Databricks, the corporate based by the unique builders of Apache Spark, has launched Delta Lake, an open supply storage layer for Spark that gives ACID transactions and different data-management features for machine studying and different large information work.
Many varieties of knowledge work want options like ACID transactions or schema enforcement for consistency, metadata administration for safety, and the flexibility to work with discrete variations of knowledge. Features like these don’t come customary with each information supply on the market, so Delta Lake offers these options for any Spark DataBody information supply.

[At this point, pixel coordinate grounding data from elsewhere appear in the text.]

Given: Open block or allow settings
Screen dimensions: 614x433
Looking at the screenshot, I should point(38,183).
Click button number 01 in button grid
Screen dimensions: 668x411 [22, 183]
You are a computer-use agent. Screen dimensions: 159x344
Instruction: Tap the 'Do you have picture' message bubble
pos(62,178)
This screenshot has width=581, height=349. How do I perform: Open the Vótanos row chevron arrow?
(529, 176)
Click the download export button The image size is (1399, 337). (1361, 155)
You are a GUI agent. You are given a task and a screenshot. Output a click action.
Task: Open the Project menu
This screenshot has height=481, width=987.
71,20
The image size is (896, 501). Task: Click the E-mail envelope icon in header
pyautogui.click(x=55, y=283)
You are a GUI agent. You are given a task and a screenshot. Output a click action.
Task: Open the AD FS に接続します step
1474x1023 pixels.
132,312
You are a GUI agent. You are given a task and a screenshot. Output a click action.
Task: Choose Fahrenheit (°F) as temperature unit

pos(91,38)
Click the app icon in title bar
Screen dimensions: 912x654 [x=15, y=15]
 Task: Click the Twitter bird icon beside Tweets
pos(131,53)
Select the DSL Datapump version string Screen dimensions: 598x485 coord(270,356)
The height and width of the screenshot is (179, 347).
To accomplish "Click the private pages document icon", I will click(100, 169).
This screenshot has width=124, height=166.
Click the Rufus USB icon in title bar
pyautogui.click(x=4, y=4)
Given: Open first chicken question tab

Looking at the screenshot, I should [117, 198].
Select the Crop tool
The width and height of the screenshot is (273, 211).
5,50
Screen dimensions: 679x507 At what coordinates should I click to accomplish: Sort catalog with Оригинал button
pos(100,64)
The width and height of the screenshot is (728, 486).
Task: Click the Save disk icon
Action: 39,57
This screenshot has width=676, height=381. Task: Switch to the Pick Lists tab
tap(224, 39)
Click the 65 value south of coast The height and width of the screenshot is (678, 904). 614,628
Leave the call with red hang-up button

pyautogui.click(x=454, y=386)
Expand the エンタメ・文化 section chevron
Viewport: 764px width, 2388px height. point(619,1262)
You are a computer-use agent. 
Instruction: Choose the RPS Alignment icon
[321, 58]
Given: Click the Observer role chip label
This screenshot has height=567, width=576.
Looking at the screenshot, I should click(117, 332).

Delta Lake can be utilized as a drop-in alternative to entry storage techniques like HDFS. Data ingested into Spark via Delta Lake is saved in Parquet format in a cloud storage service of your selection. Devlopers can use their selection of Java, Python, or Scala to entry Delta Lake’s API set.
Delta Lake helps a lot of the present Spark SQL DataBody features for studying and writing information. It additionally helps Spark Structured Streaming as a supply or vacation spot, though not the DStream API. Every learn and write via Delta Lake has an ACID transaction assure, in order that a number of writers may have their writes serialized and a number of readers will see constant snapshots.
Reading a selected model of a knowledge set—what the Delta Lake documentation calls “time travel”—works by merely studying a DataBody with an related time stamp or model ID. Delta Lake additionally ensures the schema of the DataBody being written matches the desk it’s being written to; if there’s a mismatch, it throws an exception moderately than change the schema. (Spark’s file APIs will exchange the desk in such a case.)
Future releases of Delta Lake could assist extra of Spark’s public API set, though DataFrameReader/Writer are the primary focus for now.